Last night, my partner’s bike was stolen from our front yard. Not surprising in hindsight; it’s a smart bike, and it shouldn’t have been outside on a dark December evening. A neighbour who’d seen something suspicious alerted me just a little too late. I contacted my partner, who was still at work, and he said phone the police.
So I did. They logged the report and an investigator called me back this morning; which quite impressed me, it’s just a bike, for heaven’s sake! The man was on the ball, too, knew something about patterns of local bike theft. He would be sending someone to interview my neighbour. No doubt about it, he made me feel the crime was serious, probably organised and definitely worth pursuing. He wants to catch these crooks.
But on another level, he made me deeply uncomfortable. He picked up on my partner’s foreign name at once. He did have the decency at least to ask straight out, is he black? But then; where’s he from? Does he have a British passport? I answered obediently, becoming unpleasantly aware that within seconds my partner was metamorphosing from victim into suspect. Well I suppose, I kept thinking vaguely, from your point of view it could be a set-up, he could be part of an immigrant-criminal network. Does he have a job? The questions continued. What as? How long has he had the bike? Does he still have documentation for it?
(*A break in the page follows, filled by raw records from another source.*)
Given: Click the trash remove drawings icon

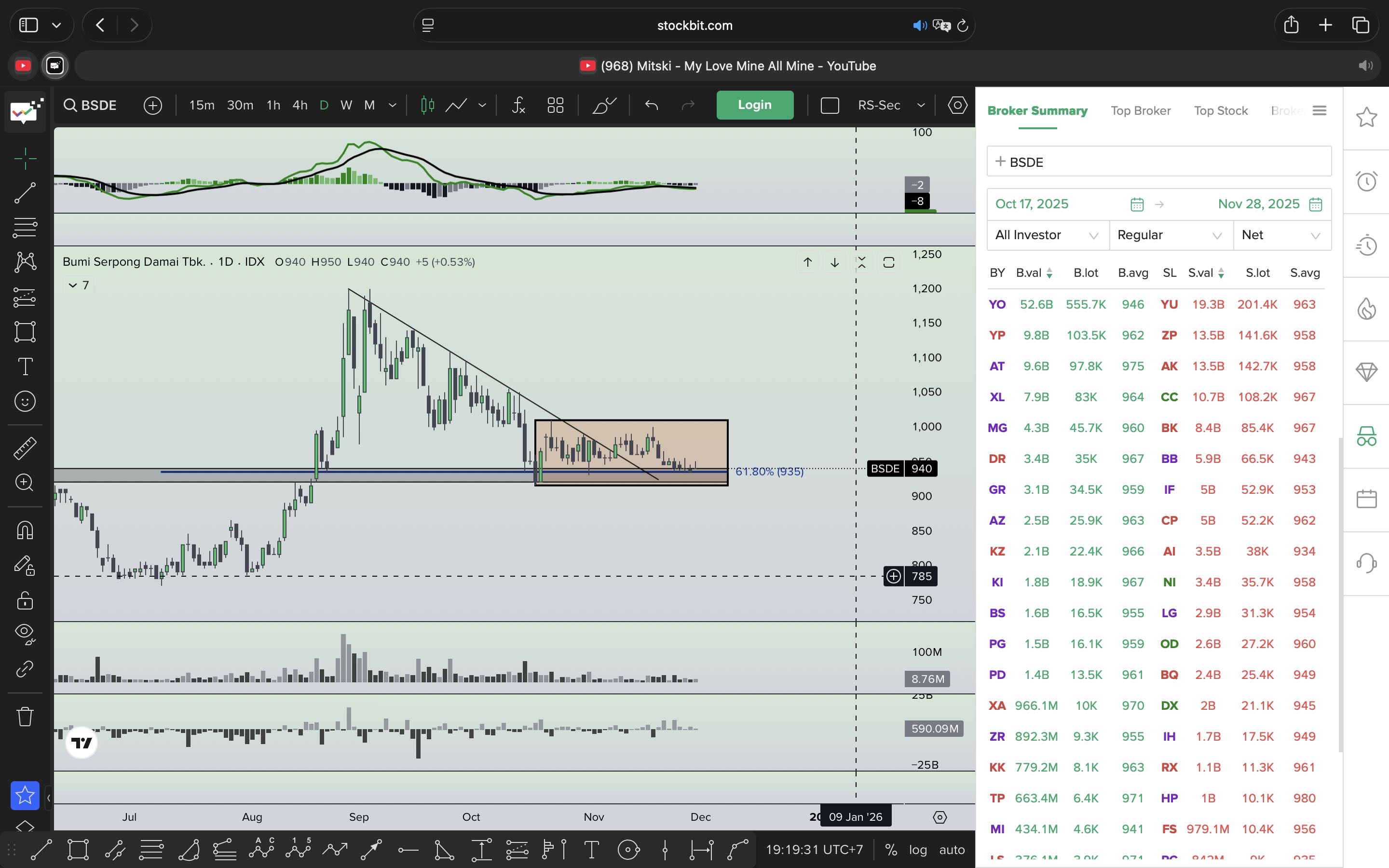Looking at the screenshot, I should (x=25, y=716).
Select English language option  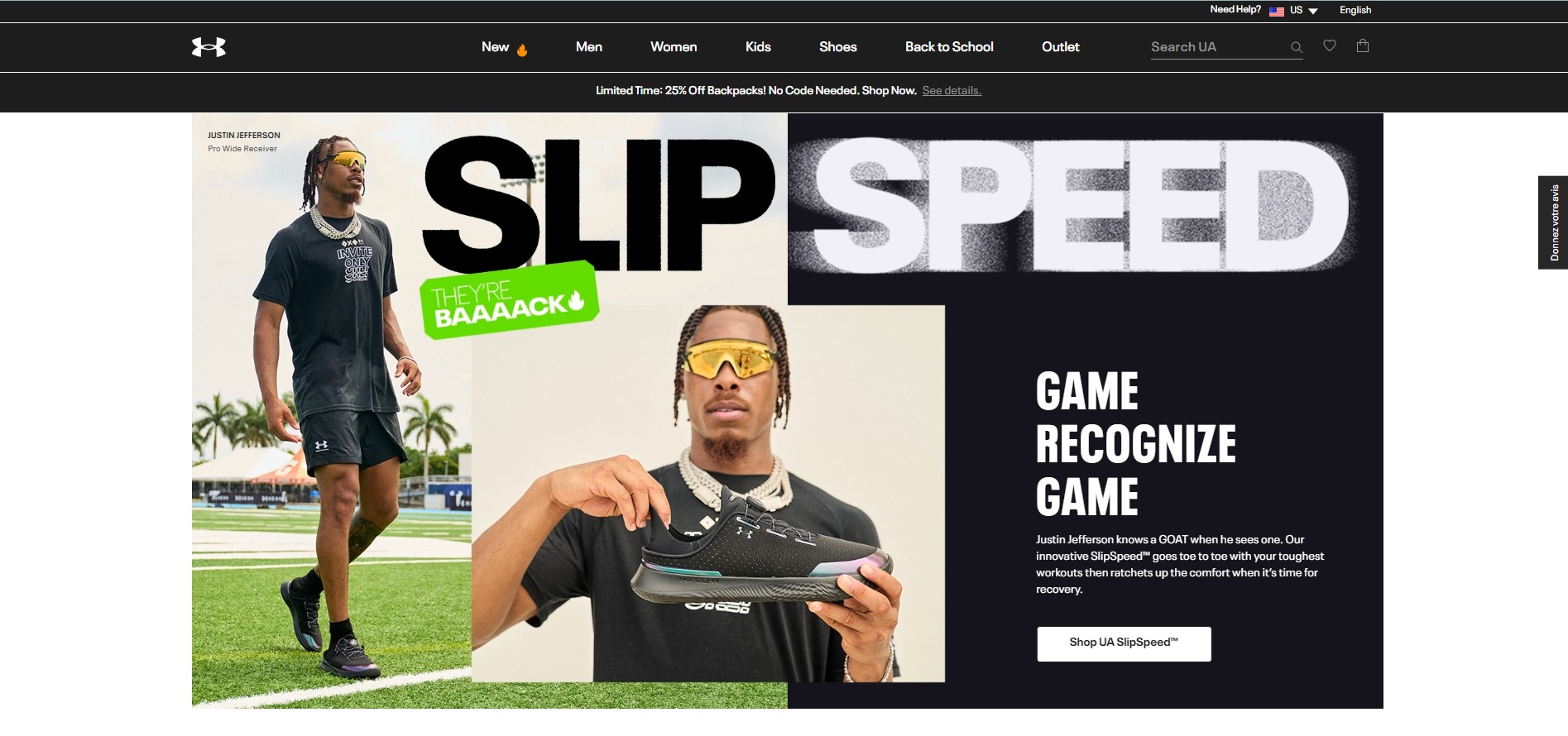point(1355,10)
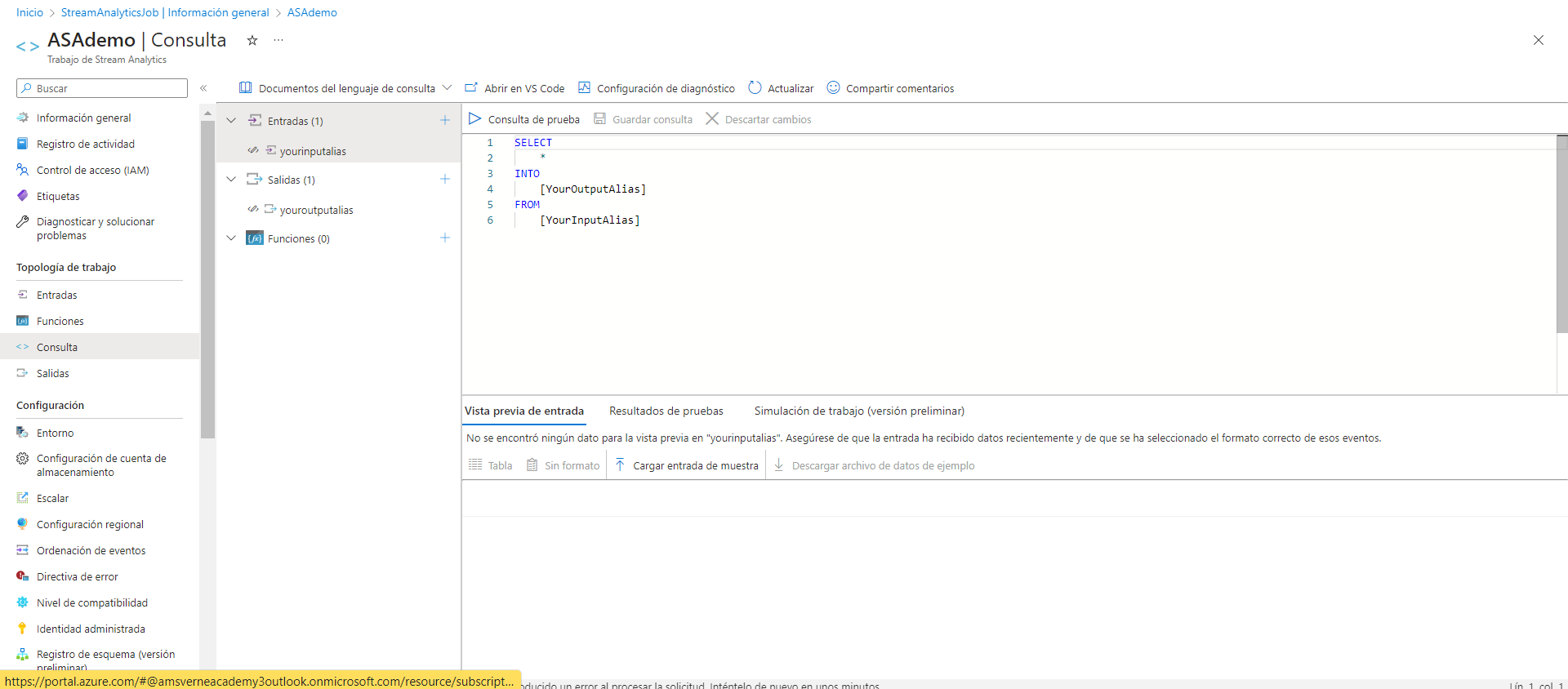
Task: Collapse the Salidas (1) tree section
Action: [x=231, y=180]
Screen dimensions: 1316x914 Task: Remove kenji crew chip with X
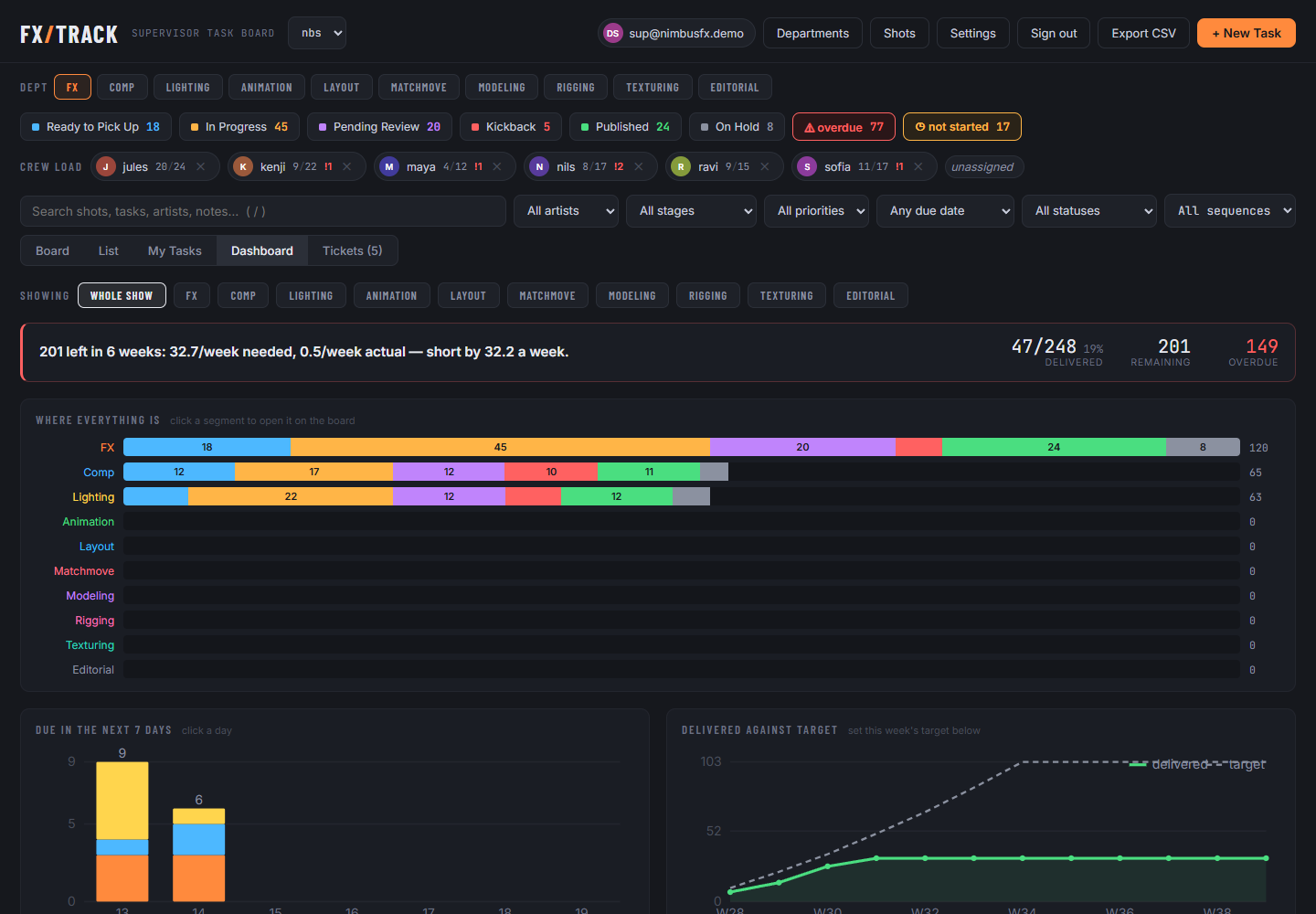coord(347,166)
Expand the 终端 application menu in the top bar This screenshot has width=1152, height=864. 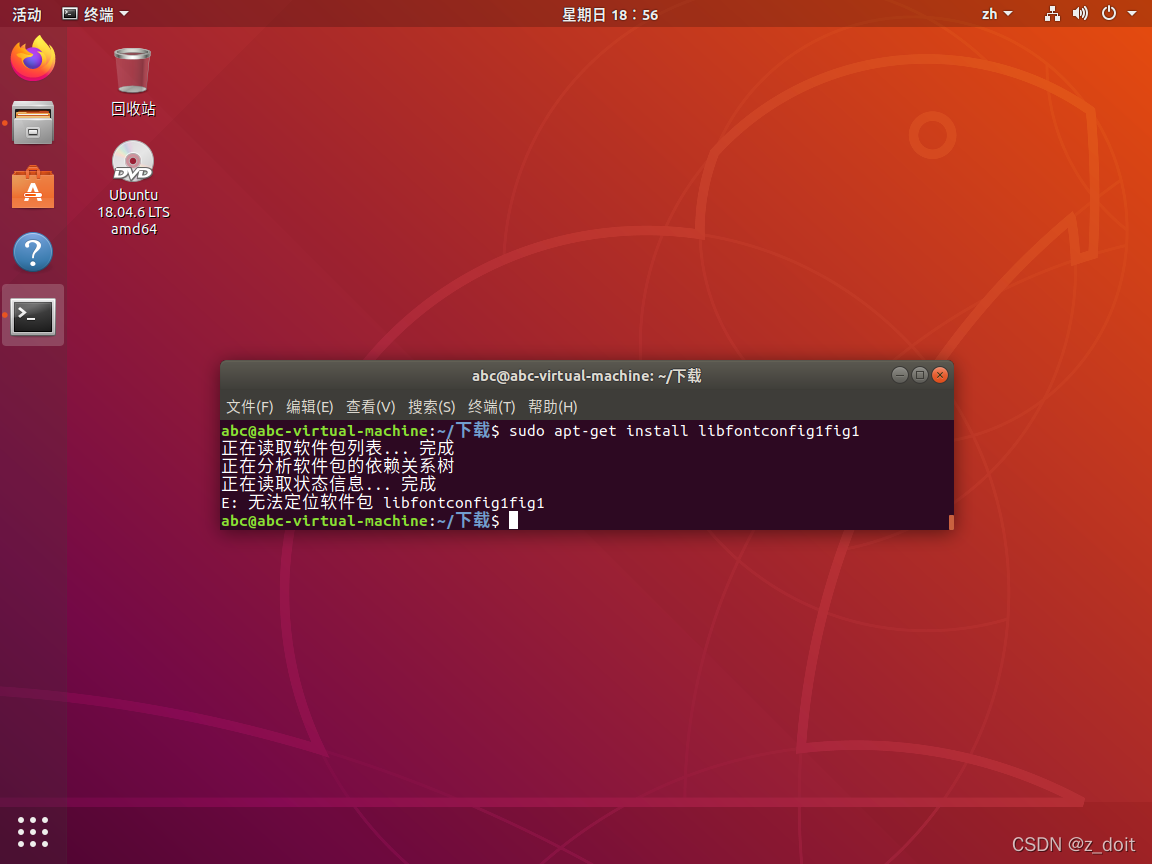pos(95,14)
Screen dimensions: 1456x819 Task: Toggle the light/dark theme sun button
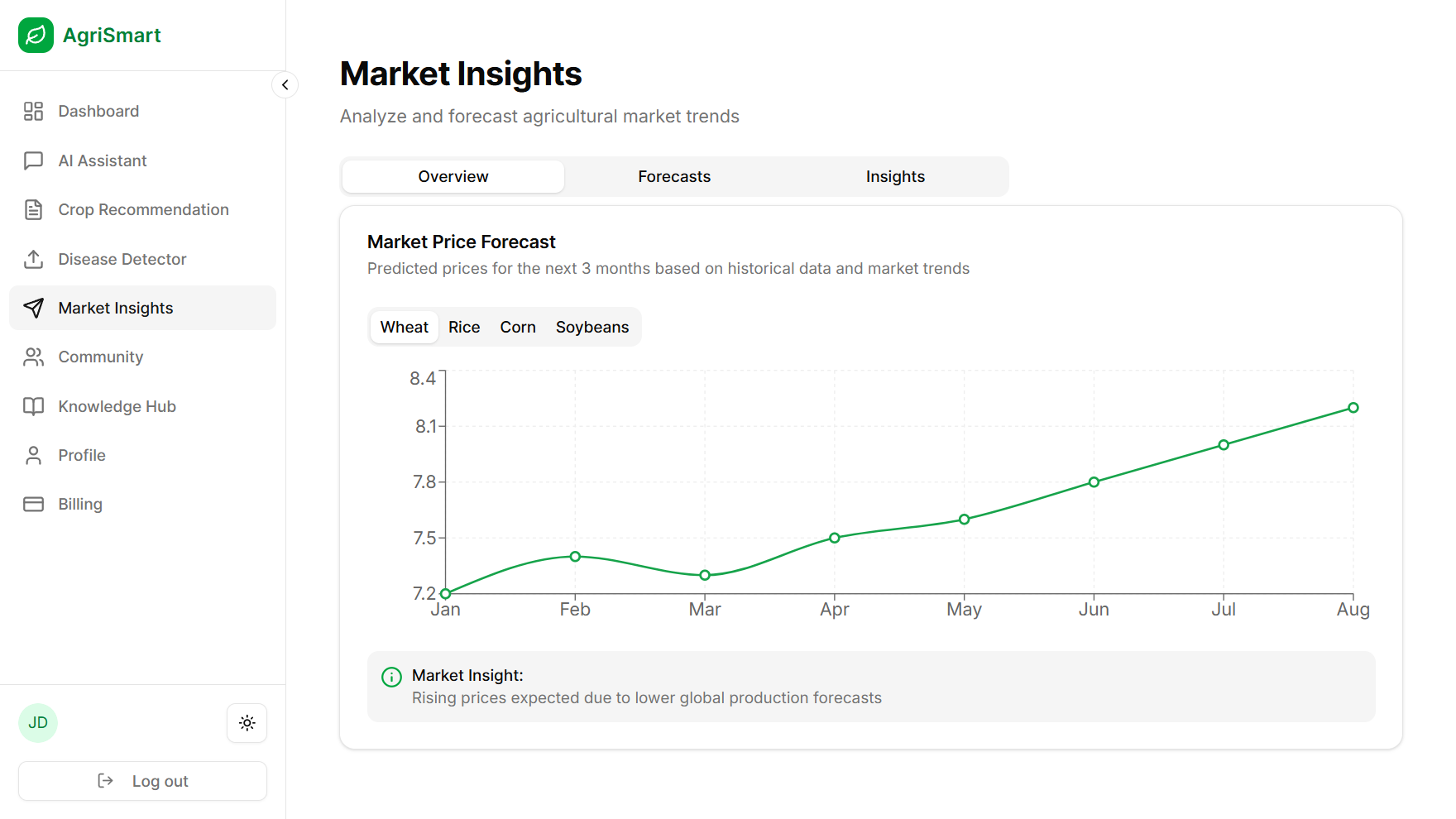tap(247, 723)
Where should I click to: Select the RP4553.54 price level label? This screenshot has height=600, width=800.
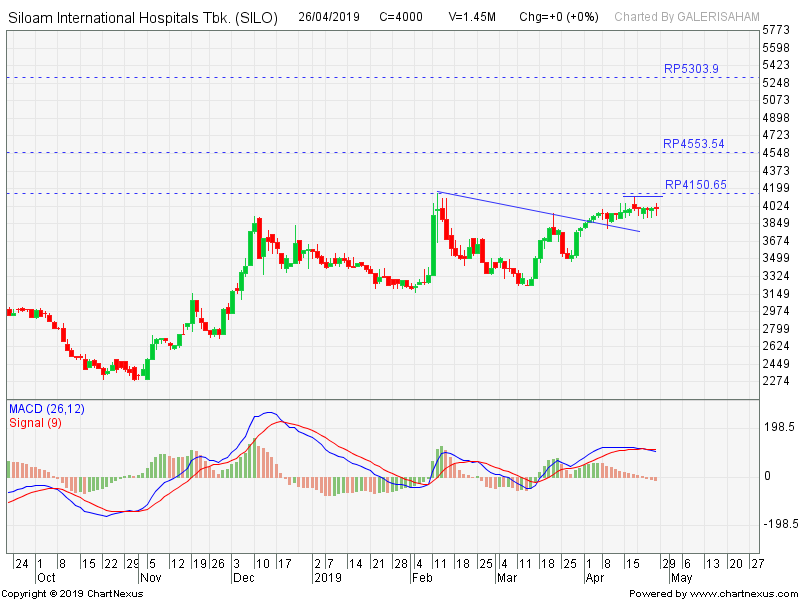pos(693,144)
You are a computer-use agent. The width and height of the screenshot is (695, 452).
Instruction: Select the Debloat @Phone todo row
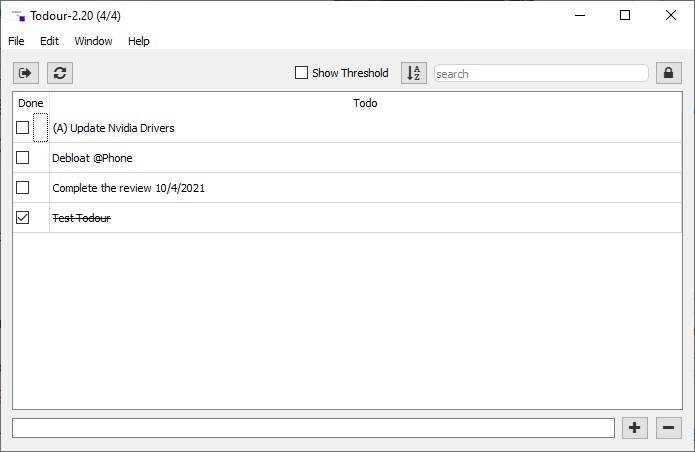[300, 158]
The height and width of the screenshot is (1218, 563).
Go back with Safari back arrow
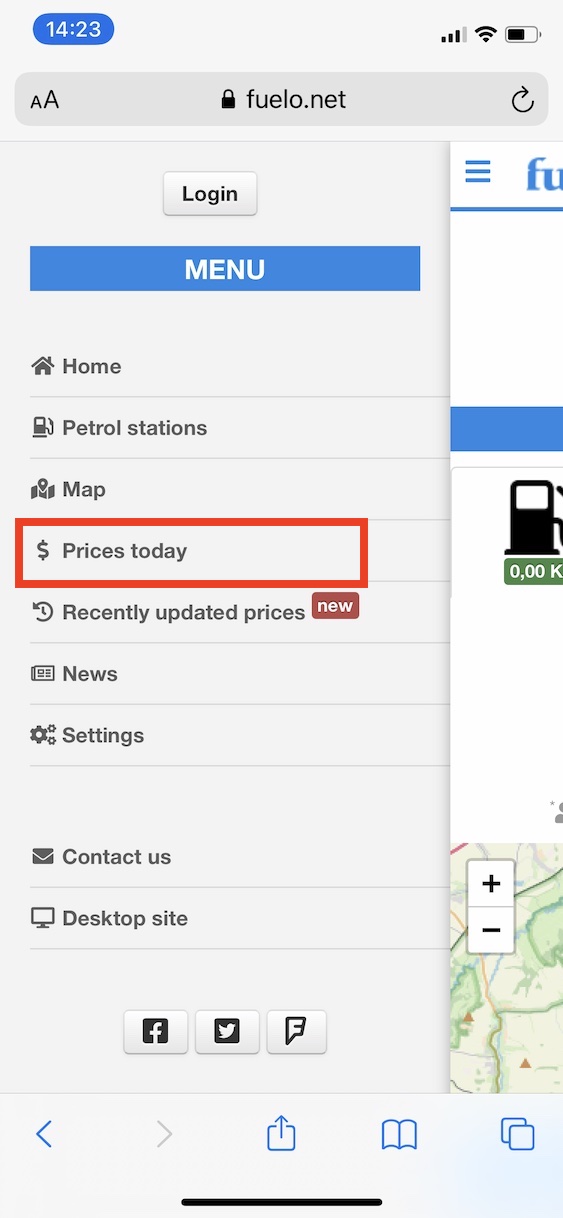[x=44, y=1133]
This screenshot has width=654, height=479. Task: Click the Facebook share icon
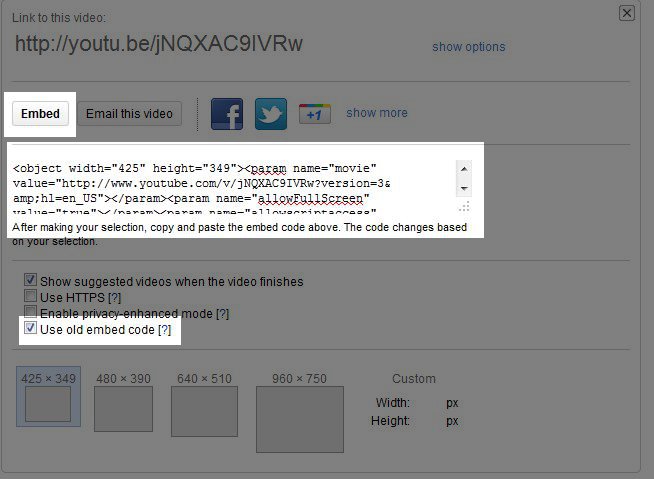click(227, 114)
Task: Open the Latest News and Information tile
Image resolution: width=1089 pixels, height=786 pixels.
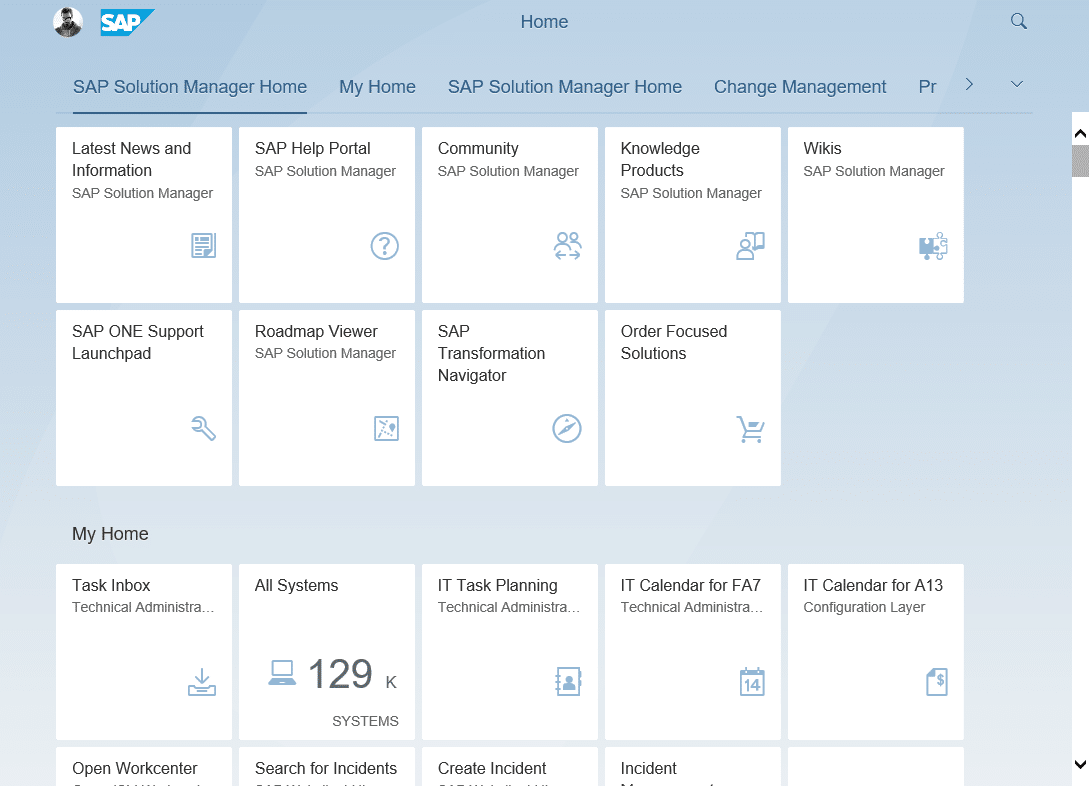Action: click(x=144, y=215)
Before I could answer that one, it was, “Now, give me your honest opinion, Ms er . . ., is he a well-organised, reliable sort of person, or . . .?”
“Are you joking?!” I sensed he was prompting me to say. “My partner could no sooner find old documentation for that posh bike (assuming he ever had any, which I doubt!) than find his way to Mars! You should see his disgusting room! I don’t believe he’s ever filed so much as a bank statement in his life! Not that he gets bank statements of course! Not like you and me!”
Instead I mumbled something about a lot of paperwork, so the bike documents might take him a while to locate. In the background my deaf partner (who cannot make his own phone calls) assures me he can find the bike receipt. I pass on the message.
Only then do we get on to the details of the bike itself.
The man is doing his job, I suppose. But there was no escaping his starting-assumption; what business does an immigrant black guy have owning a £2000 mountain bike in the first place? (And having a well-spoken, probably-white, probably-being-conned girlfriend into the bargain?) It reminded me that anyone who joins the police force must accept, consciously or unconsciously, that their job is basically about protecting the haves of the world against the assaults and presumptions of the have-nots; and in order to do that, they have to make snap-judgements all the time about who belongs in which category. Who, in other words, can expect unreserved support, and who automatic suspicion. Most of all, their consciences must remain absolutely untroubled by reinforcing the wider injustice implicit in that obligation.
I really want my partner to get his bike back; I share his sorrow over losing it. But I have distinctly mixed feelings about the criminal, and am quite lukewarm about pointing that investigator to the information on him my neighbour will be able to provide. I don’t believe in black and white, heroes and villains, good and evil. I’m fairly sure, that on balance, whoever he was, that bike thief, in this horribly unequal city he’s much more of a victim than we are.